BEGIN

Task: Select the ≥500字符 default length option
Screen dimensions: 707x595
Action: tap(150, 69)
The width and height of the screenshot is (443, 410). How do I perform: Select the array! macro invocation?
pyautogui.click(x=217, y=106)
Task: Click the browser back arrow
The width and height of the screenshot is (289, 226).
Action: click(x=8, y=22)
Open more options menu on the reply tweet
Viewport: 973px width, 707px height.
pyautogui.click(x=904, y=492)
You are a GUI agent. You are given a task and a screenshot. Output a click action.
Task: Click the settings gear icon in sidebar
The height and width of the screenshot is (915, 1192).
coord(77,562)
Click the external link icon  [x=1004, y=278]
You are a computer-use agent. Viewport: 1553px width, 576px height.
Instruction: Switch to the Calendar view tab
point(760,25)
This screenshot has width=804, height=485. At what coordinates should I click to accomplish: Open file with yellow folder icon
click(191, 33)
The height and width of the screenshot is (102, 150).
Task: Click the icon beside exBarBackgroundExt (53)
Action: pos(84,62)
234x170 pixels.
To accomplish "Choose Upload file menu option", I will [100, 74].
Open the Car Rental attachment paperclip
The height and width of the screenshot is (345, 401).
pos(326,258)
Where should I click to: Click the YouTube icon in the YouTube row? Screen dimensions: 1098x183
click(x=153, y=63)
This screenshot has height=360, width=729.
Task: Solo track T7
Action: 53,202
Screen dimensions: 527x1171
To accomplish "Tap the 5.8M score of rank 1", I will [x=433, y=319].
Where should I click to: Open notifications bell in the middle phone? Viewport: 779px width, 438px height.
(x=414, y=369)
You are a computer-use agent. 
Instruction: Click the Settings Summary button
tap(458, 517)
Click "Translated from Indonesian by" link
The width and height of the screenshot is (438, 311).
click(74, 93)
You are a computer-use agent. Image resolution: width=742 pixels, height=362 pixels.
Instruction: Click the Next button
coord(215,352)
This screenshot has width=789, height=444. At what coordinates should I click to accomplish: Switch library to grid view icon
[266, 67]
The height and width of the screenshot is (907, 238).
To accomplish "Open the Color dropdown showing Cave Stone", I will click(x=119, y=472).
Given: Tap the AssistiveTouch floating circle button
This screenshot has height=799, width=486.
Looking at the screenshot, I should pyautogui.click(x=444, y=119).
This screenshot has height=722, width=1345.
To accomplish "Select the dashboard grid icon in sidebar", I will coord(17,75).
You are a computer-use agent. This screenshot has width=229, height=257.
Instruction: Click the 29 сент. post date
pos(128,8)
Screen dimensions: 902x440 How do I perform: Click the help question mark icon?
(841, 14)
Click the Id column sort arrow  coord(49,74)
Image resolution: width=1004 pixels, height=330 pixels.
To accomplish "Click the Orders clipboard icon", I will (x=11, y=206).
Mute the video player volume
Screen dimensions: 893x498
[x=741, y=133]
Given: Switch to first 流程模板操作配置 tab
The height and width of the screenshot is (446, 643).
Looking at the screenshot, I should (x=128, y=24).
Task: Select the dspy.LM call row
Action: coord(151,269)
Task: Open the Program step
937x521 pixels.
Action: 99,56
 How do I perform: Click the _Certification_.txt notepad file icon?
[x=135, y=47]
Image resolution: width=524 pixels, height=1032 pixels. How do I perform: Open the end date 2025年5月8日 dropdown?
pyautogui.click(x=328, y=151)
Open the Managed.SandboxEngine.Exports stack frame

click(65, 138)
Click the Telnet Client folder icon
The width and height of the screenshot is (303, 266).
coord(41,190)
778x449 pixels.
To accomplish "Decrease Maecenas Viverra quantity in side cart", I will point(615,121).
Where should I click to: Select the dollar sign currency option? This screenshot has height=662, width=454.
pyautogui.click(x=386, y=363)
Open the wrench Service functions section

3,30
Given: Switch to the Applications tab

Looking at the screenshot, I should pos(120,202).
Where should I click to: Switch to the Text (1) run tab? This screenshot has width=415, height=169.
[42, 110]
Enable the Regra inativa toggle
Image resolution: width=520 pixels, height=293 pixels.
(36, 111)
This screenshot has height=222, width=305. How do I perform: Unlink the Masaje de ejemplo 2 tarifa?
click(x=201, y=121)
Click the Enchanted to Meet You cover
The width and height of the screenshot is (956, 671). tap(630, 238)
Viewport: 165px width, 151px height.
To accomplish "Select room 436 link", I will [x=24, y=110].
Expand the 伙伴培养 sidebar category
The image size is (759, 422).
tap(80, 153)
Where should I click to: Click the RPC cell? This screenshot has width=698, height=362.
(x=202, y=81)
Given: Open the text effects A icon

END

What you will do: Repeat the lines from the first one in the records through the line containing "Task: Click the browser back arrow", exactly as written, and nothing else.

Reply to the task:
Task: Select the ≥500字符 default length option
Screen dimensions: 707x595
Action: tap(150, 69)
The width and height of the screenshot is (443, 410). How do I perform: Select the array! macro invocation?
pyautogui.click(x=217, y=106)
Task: Click the browser back arrow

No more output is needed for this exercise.